Jetzt möcht ich sie verkaufen, doch
man gibt mir nichts dafür!
4.
Wenn uns früher unser Lieb
aus der Ferne etwas schrieb,
Sehnsucht krank und liebestoll
schrieb sie 16 Seiten voll.
Jeden Rand beschrieb sie dann,
fügt noch im Postskriptum an:
„Lieber Schatz!

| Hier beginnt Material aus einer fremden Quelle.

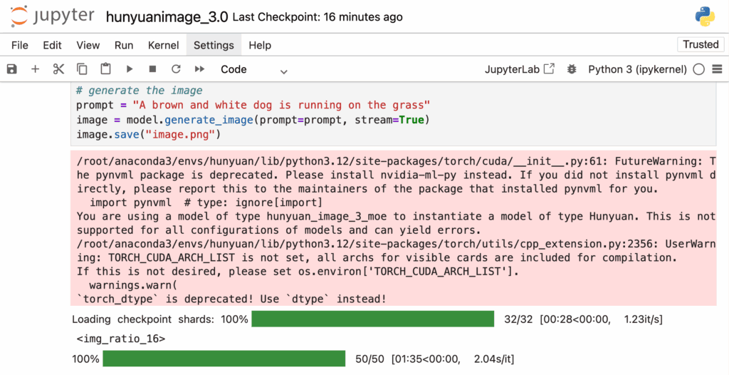This screenshot has height=375, width=729.
Task: Enable the debugger bug icon
Action: point(571,69)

Es eilt heut sehr!
Morgen schreibe ich dir mehr!“
Und jetzt?
Jetzt schicken Ansicht-Postkarten nur
die lieben Mägdelein –
die Ansicht nimmt das meiste dann
auf solcher Karte ein.
Weil so ne Maid von heut nicht weiß,
was sie ihm schreiben soll,
so schreibt sie 'n ,nen Kuss und Schluss!
Dann ist die Karte voll!
5.
Wenn der Storch in finsterer Nacht
früher mal ein Kind gebracht,
hat der Papa still vergnügt
seinen Sohn im Arm gewiegt.
Wenn der kleine durstig war,
reicht er ihn der Mama dar,
weil man so was von nem Mann
doch nicht gut verlangen kann!
Und jetzt?
Jetzt werden Brutmaschinen für
die Kinder aufgestellt.
Ja, nächstens komm'n die Kinder
ohne Eltern auf die Welt.
So'n Kind hat nicht mal ne Mama.
Frägt man den kleinen Wicht:
„Wo ist Papa?“ Dann lacht er nur
und sagt: „Du ahnst es nicht!“
6.
's sind jetzt über 30 Jahr,
seit die Schlacht bei Sedan war.
Frankreich hat seit dieser Schlacht
stets die Deutschen schlecht gemacht.
Bismarck ganz besonders war
dort verhasst – das ist doch klar! –
„Gibt uns Elsass!“ schrieen sie –
„Sonst versöhnen wir uns nie!“
Und jetzt?
Auf der Pariser Ausstellung
kriegt Deutschland manchen Preis.
Franzosen, Deutsche waren vereint
in China, wie man weiß.
Wir trinken nun bald Brüderschaft!
Drum wird das Beste sein:
wir spielen die „Marseillaise“ jetzt
und die „Die Wacht am Rhein!“
(spätere Fassung von 6.)
's sind schon über 40 Jahr,
seit der Krieg von Siebzig war.
Als zu Ende war der Streit,
waren alle sehr erfreut.
Denn ein Krieg, der kostet „Moos“.
Drum dacht Deutscher und Franzos:
's kann im Frieden nur allein
unser schönes Land gedeihen!
Und jetzt?
Jetzt rüsten Deutschland, Frankreich sich
im Frieden um die Wett!
Wir zahlen'ne Milliarde für
den Frieden auf ein Brett.
Wir zahlen in jedem Jahre mehr
und bald wird allen klar:
Jetzt ist der Frieden teurer, wie
ein Krieg von früher war.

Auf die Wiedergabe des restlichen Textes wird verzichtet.